Immanence (2022) ☆ 1/2

When a movie promises first contact between humans and aliens, I pay attention.  This one, even with its weird title, looked like it might be dramatic and creepy, and perhaps thrilling.  No thrills surfaced but it does maintain a creep factor, and it is fairly dramatic.  It is also nonsensical, and by the end I was wondering what the hell had happened.

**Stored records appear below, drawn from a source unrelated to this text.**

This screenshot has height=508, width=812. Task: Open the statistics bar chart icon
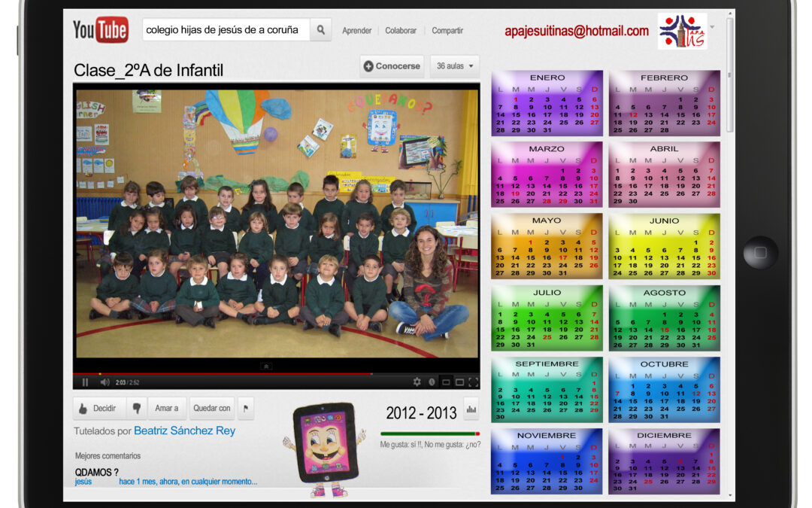(x=471, y=409)
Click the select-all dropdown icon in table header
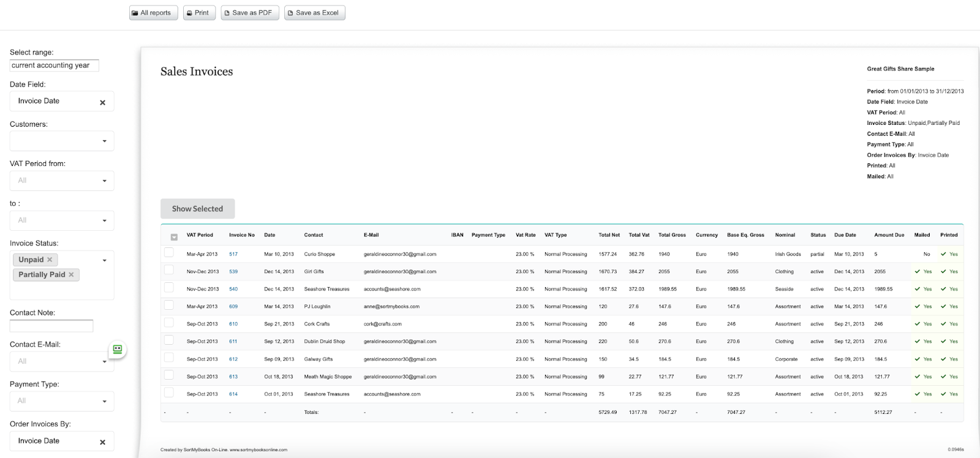The image size is (980, 458). coord(174,237)
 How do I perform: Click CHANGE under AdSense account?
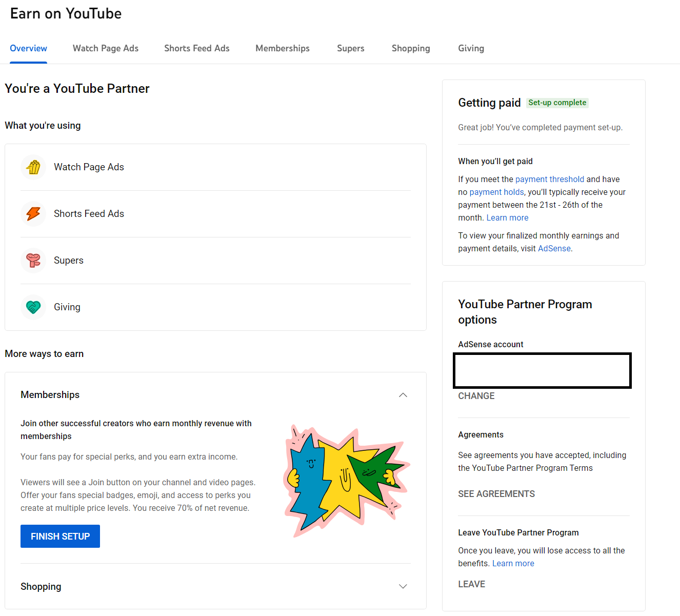[476, 396]
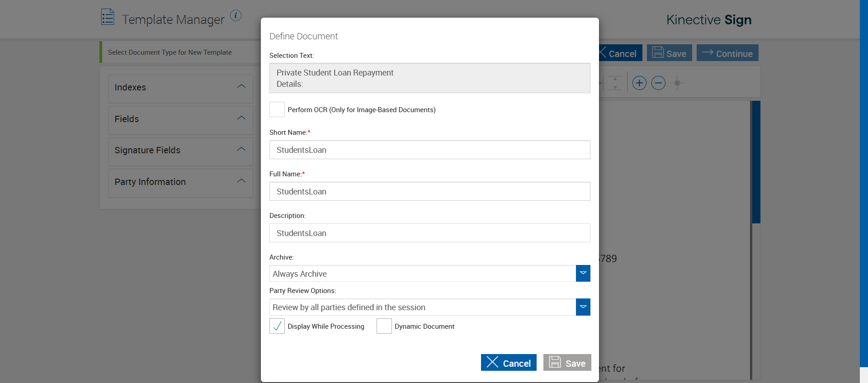Click the zoom in plus icon
The width and height of the screenshot is (868, 383).
click(x=639, y=83)
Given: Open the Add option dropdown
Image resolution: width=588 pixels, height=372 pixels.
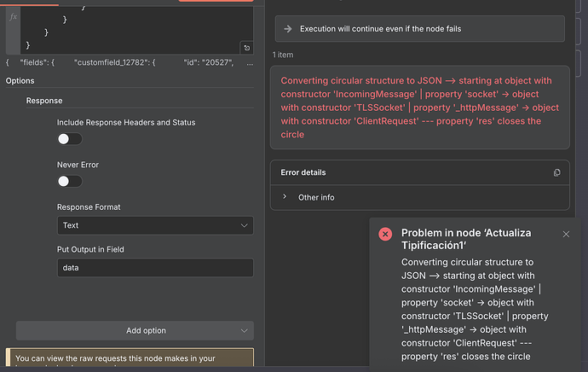Looking at the screenshot, I should pos(135,330).
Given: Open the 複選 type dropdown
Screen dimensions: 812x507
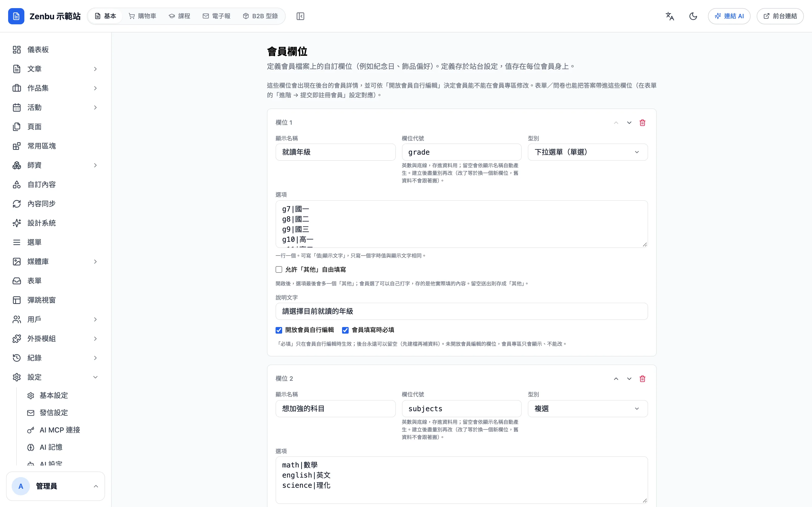Looking at the screenshot, I should (x=588, y=408).
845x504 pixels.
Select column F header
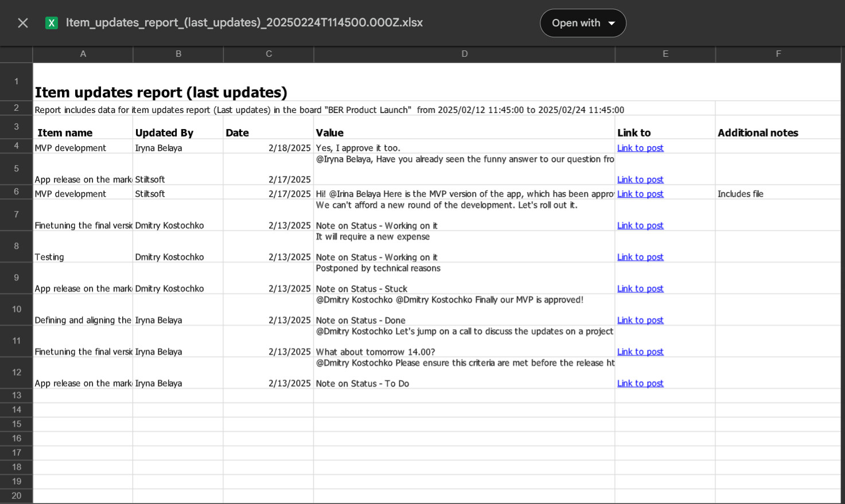778,54
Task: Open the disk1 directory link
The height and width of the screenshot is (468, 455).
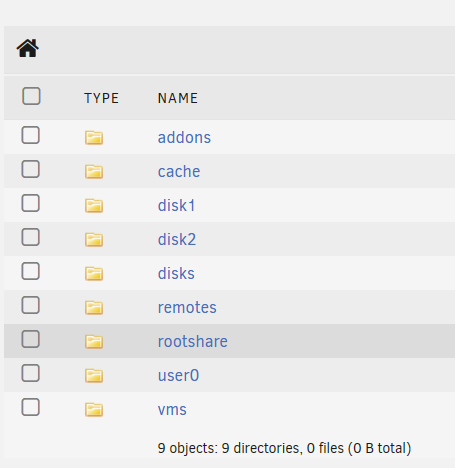Action: 176,205
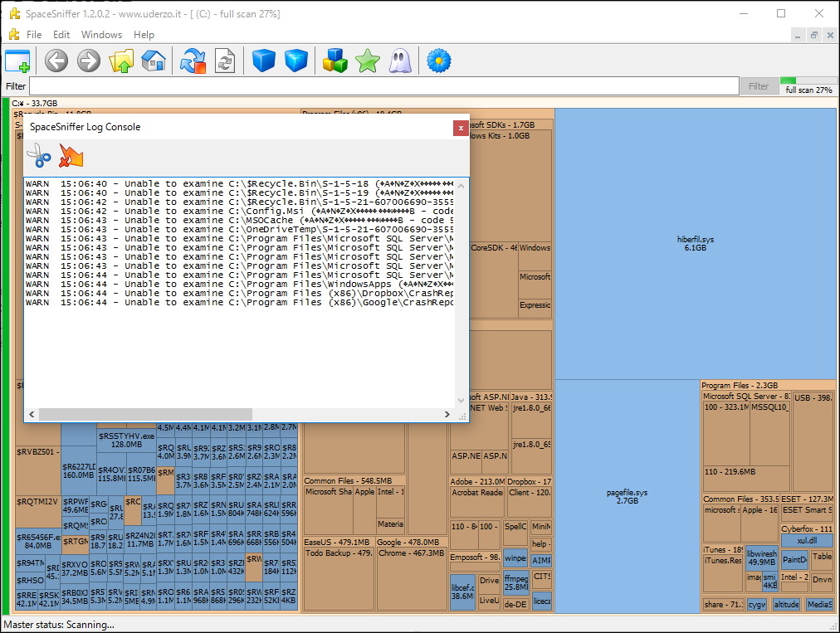This screenshot has height=633, width=840.
Task: Open the Windows menu
Action: (101, 35)
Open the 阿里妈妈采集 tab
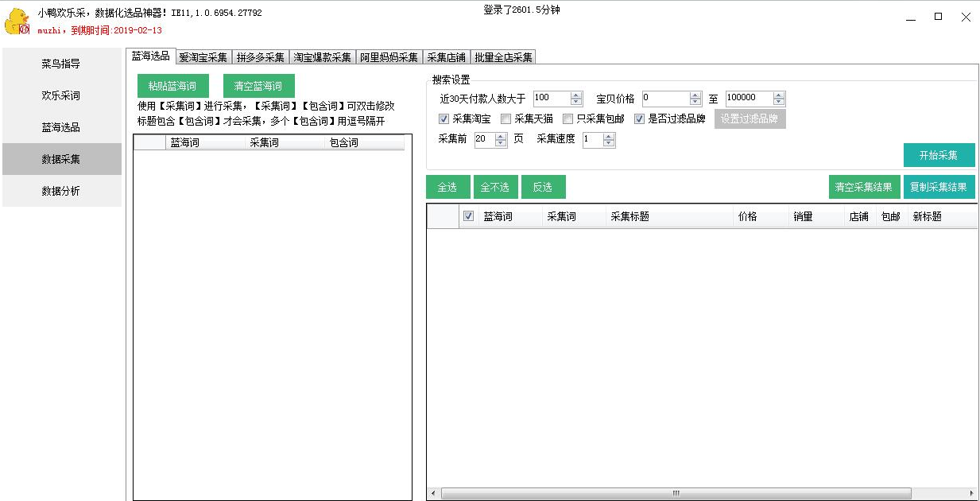Image resolution: width=980 pixels, height=501 pixels. [389, 57]
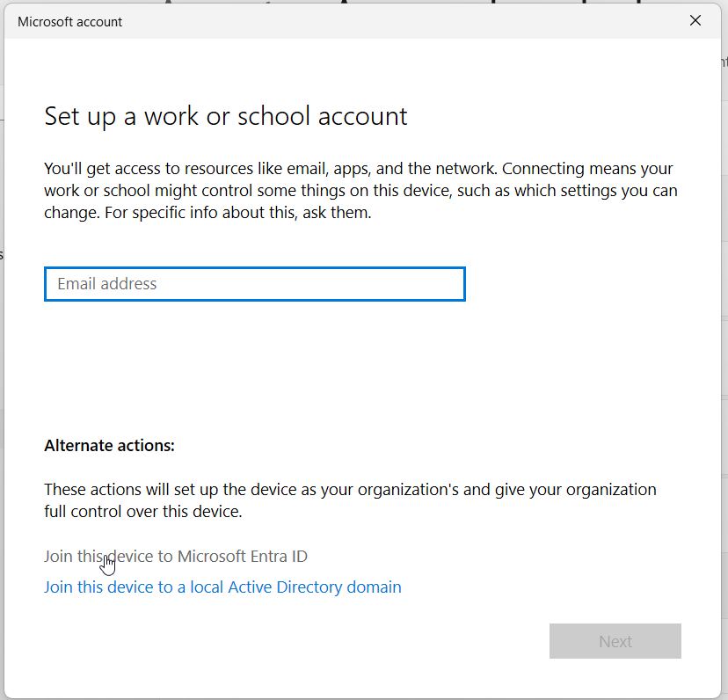
Task: Close the Microsoft account dialog
Action: (x=695, y=21)
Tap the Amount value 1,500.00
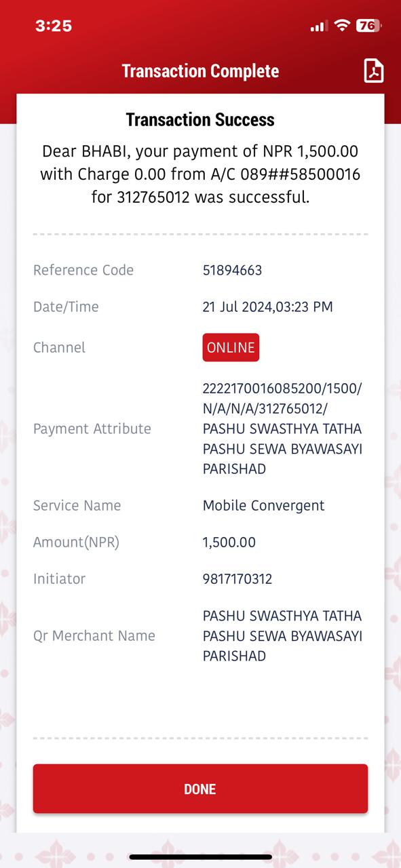The width and height of the screenshot is (401, 868). pyautogui.click(x=229, y=543)
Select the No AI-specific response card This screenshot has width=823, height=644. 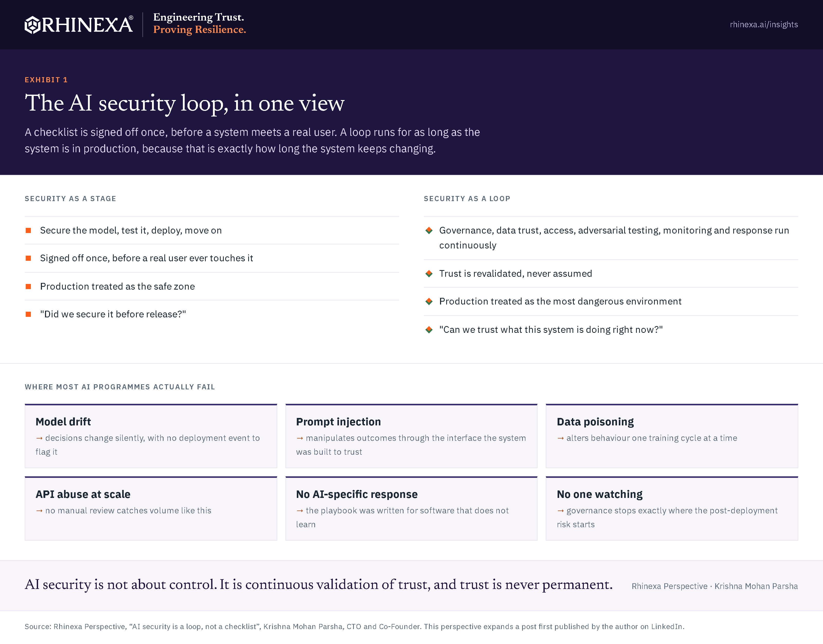point(411,509)
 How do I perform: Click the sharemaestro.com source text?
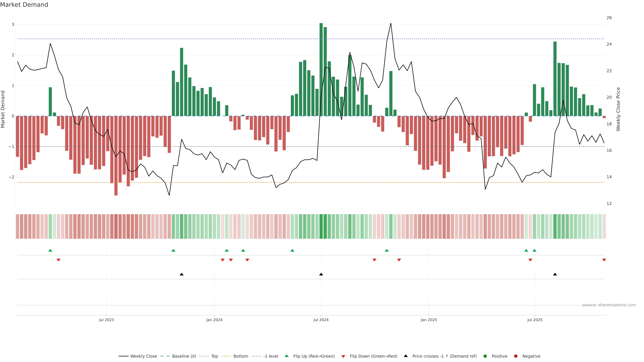point(609,305)
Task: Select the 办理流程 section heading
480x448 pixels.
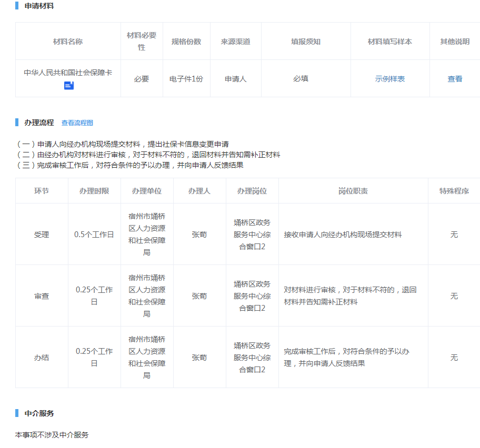Action: 39,123
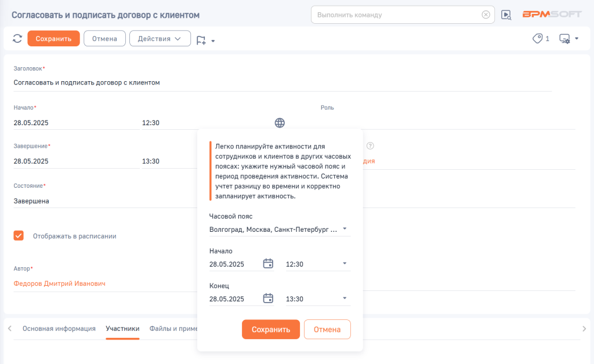
Task: Select the Участники tab
Action: [122, 329]
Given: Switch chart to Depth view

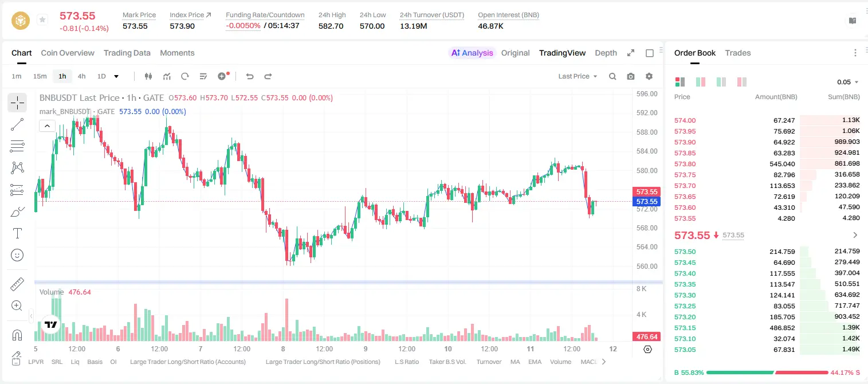Looking at the screenshot, I should click(x=606, y=53).
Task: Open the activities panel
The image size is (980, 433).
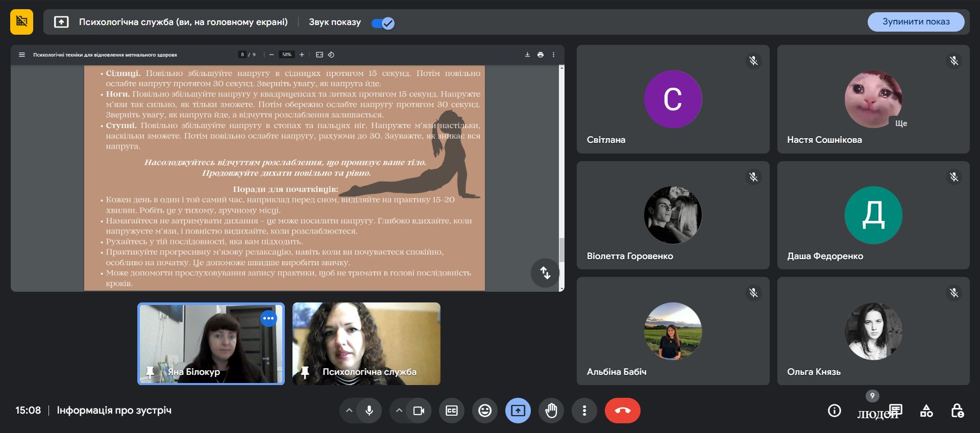Action: pos(926,411)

Kerry Bellessa’s story posits that a meteor strike in the waters off Miami Beach is more unnatural than natural, so a group of SETI scientists are sent to investigate.  SETI is the acronym for Search for Extra-Terrestrial Intelligence, you see, and the government wants to know about such things.  But along with the scientists are two men who run the boat they charter, and one of them, Jonah (Michael Beach), is a magnet for trouble of Biblical proportions.  On a sea as flat as glass the team encounters . . . its own boat, plus a submerged pig and some other nasty surprises.

The somewhat promising premise is quickly overshadowed by Jonah’s reading of the situation as a matter of ascending evil rather than otherworldly visitation.  The contrast between science and devilry is intriguingly established through the dialogue — and then the story completely falls apart.  Things happen, things appear, people perish, etc., except that it hasn’t happened yet.  And then it does, and the characters do nothing about it even though they know what’s coming.  It just gets stranger from there.

Ultimately the film reaches its pointless conclusion, where nothing makes sense at all, except to intimate that the otherworldly visitation may indicate the rise of the devil on modern Earth.  Or not.  I’m not sure, and I don’t think it matters.  After the first half-hour this movie is a mess; skip it.  ☆ 1/2.  3 December 2022.